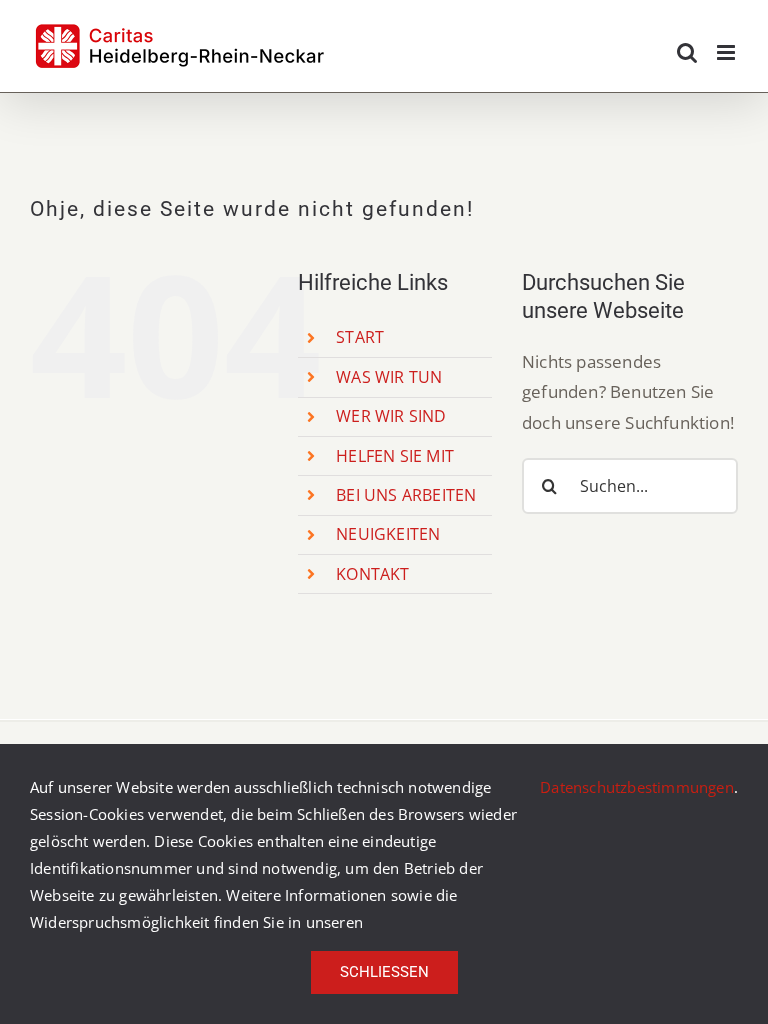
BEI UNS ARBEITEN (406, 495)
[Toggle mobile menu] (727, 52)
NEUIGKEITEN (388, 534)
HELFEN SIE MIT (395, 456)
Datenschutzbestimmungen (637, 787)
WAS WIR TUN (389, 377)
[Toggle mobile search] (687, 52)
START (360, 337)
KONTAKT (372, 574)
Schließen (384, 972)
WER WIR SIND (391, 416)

YOUR ASSIGNMENT: I would like the data above transcribed exactly, with its pictures left out.

OUTPUT BELOW:
BEI UNS ARBEITEN (406, 495)
[Toggle mobile menu] (727, 52)
NEUIGKEITEN (388, 534)
HELFEN SIE MIT (395, 456)
Datenschutzbestimmungen (637, 787)
WAS WIR TUN (389, 377)
[Toggle mobile search] (687, 52)
START (360, 337)
KONTAKT (372, 574)
Schließen (384, 972)
WER WIR SIND (391, 416)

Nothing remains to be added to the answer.